GIVEN TASK 1 → Can you turn the paragraph of the Wyndham golf article that begins "The day's best story" into a short bulleted list that keeps its main facts?
GIVEN TASK 2 → Could you resume the Wyndham golf article right after its final paragraph and carry it forward for a few more paragraphs?

In tour bubble drama, Justin Rose suffers KO and Chesson Hadley aces the final test

GREENSBORO, N.C. — What if someone told you that a PGA Tour event finished with a six-man playoff, and that wasn’t even the most exciting part of Sunday’s final round? What if someone told you that Chesson Hadley and Justin Rose were locked in one of the most dramatic duels of the season, but neither of them was on the course, and that their fates would be decided by Branden Grace and Tyler McCumber, neither of whom won the tournament?

Absurd as it all sounds, if you had any experience with PGA Tour golf, you’d nod knowingly, sigh deeply, and maybe even allow yourself a small, world-weary smile. “Ah yes,” you’d say. “The Wyndham.”

Here at sweltering Sedgefield Country Club, in the final event of the PGA Tour’s regular season, the greatest drama centers on the bubble, where various types of fate are constantly being decided in golf’s wildest Sunday, from FedEx Cup Playoffs berths and full status in the following season for the top 125 to the inglorious battles of the lower echelons—the fight, for instance, to finish inside the top 150 and at least retain conditional status for next season, or to sneak inside the top 200 and qualify for the Korn Ferry Tour Finals.

The day’s best story, as it turned out, was the unexpected clash of Hadley and Rose. Hadley came into the week 132nd in the standings, and his most notable result of the season was a mini collapse at the Palmetto Championship, when he bogeyed the final three holes to lose by a shot to Garrick Higgo.

After three rounds of the Wyndham, there was no indication that Hadley would threaten the top 125; at four under, he had performed competently but not exceptionally. Then Sunday came, and all hell broke loose. He made a hole-in-one on his seventh hole, gave an impromptu leaping celebration that he later compared to a “flying baby giraffe,” and suddenly realized he had a shot to do something incredible. After a front-nine 29, Hadley made two more birdies on the back, avoided bogeys and finished with an eight-under 62. When the dust had settled, and he checked in with the PGA Tour’s Tom Alter in the scoring area, his position had improved to …

126th. One shot outside the bubble.

The good news was that there weren’t many players behind him who could send him farther down the line, but there were likely only two—Roger Sloan and Rose—who could fall behind him, and both contending for the win on a packed leader board.

Hadley, who is so tall and rangy that he gives the impression of being all bones, wept in his interview with Amanda Balionis after the round, speaking about how much he loved his job, how he cared “deeply,” and then making fun of himself as an ugly crier and an awkward jumper. He had calmed down by the time he joined the rest of the media and was suddenly in a jovial mood as he bantered with a tour media official.

“My first comment is John Bush is interviewing me for the first time, like, ever,” he joked, referring the official. “He’s at every event and every time he’s always looking for somebody else, but today he’s got me. So it’s a pleasure to have you ask me some questions, Mr. Bush.”

SUPPLIED MATERIAL →
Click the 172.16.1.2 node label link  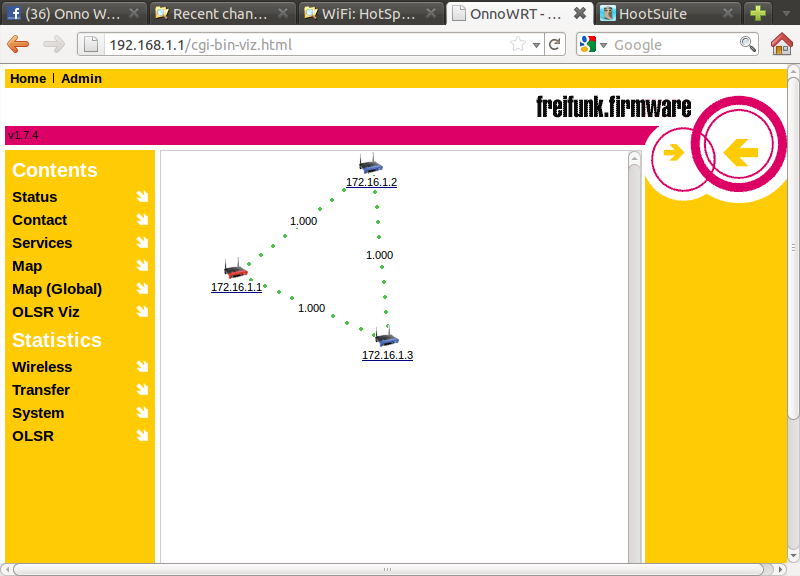(x=371, y=183)
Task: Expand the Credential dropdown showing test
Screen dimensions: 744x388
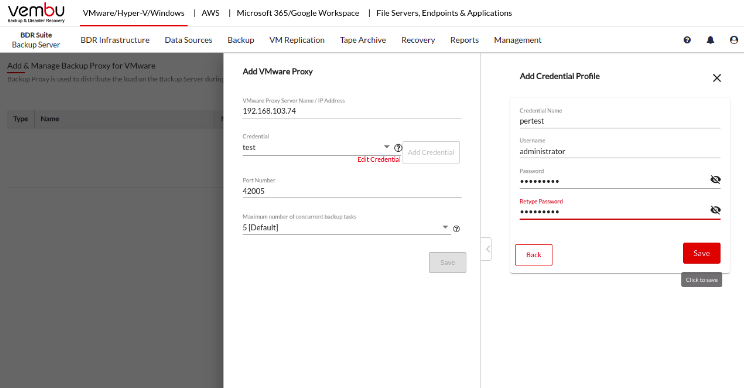Action: click(x=316, y=148)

REPLY 1 →
- The day's best story was an unexpected clash between Chesson Hadley and Justin Rose.
- Hadley entered the week 132nd in the standings.
- His most notable result of the season was a mini collapse at the Palmetto Championship.
- There he bogeyed the last three holes and lost by one shot to Garrick Higgo.

REPLY 2 →
He fielded questions admirably, despite the fact that he was on the outside looking in. When asked how different it would be to finish one spot outside the playoffs, and one spot from securing full status, he took the opportunity to rib the questioner.

“That’s your question?” he asked. “How different is it? It would suck, right? I mean, to have [Palmetto] happen and then have today happen the way it did, and then still be … that would suck.

“I’d love to get on a plane to go to New York,” he added, referencing next week’s first playoff event, the Northern Trust Open. “But I’ve got a flight booked to Boise [the site of the Korn Ferry Tour Finals] too. Man, I would love not to get on that [New York] flight.”

He went on to say he had a bottle of single vintage cabernet from the Alpha Omega winery in California waiting for him, and that rather than stick around to live and die with every shot, he would just drive home to Raleigh, NC, less than an hour away.

Roger Sloan didn’t help Hadley, making birdie on 16 and 17 to reach the six-man playoff. With a surprise chance to earn his card and perhaps win a tournament, Sloan wasn’t going to let it slip away. He eventually lost to Kevin Kisner like everyone else, but his performance was plenty good enough.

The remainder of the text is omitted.